» **Direction**
Select every line in the listing below that contains the string "height". Case counts.

» **Lines of data**

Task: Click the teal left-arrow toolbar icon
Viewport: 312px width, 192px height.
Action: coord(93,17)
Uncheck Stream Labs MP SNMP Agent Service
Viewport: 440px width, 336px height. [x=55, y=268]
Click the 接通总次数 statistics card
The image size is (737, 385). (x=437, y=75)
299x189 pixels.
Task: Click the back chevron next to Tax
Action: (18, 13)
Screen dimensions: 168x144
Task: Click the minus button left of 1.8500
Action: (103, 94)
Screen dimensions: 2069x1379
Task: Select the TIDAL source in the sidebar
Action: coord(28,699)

---

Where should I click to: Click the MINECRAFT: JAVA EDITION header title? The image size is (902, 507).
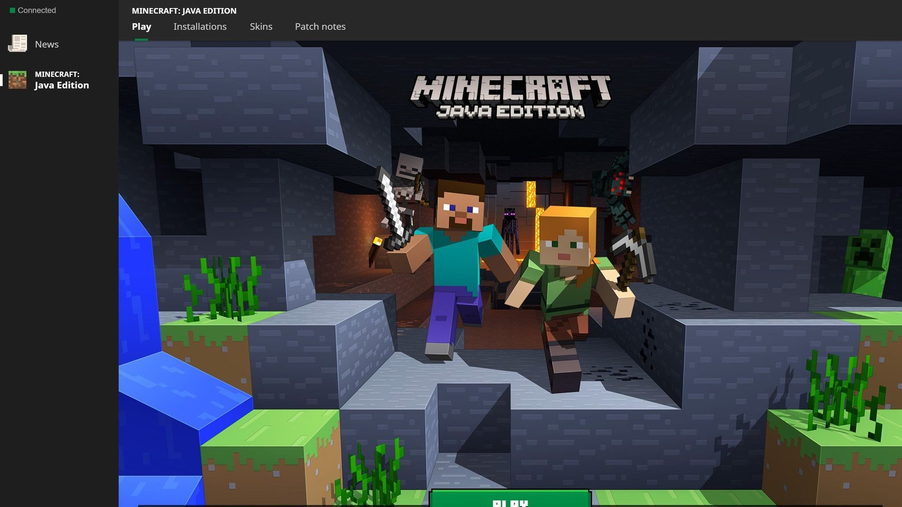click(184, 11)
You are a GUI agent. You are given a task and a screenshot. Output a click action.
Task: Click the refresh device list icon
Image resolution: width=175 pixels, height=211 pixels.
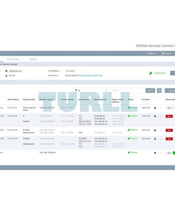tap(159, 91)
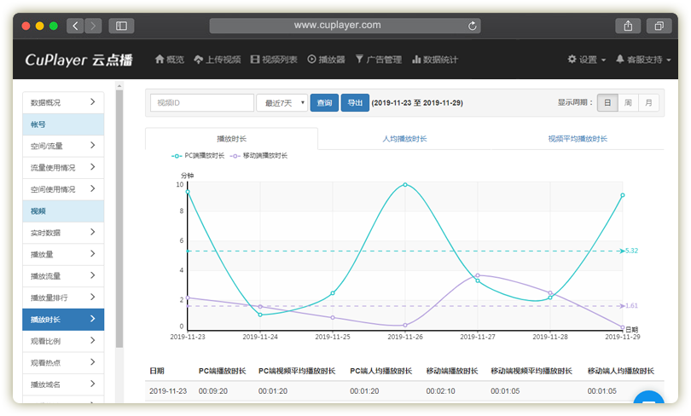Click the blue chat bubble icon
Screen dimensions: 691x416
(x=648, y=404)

» **Result for this task**
Viewport: 312px width, 192px height.
Viewport: 440px width, 336px height. [x=55, y=268]
Image resolution: width=175 pixels, height=211 pixels.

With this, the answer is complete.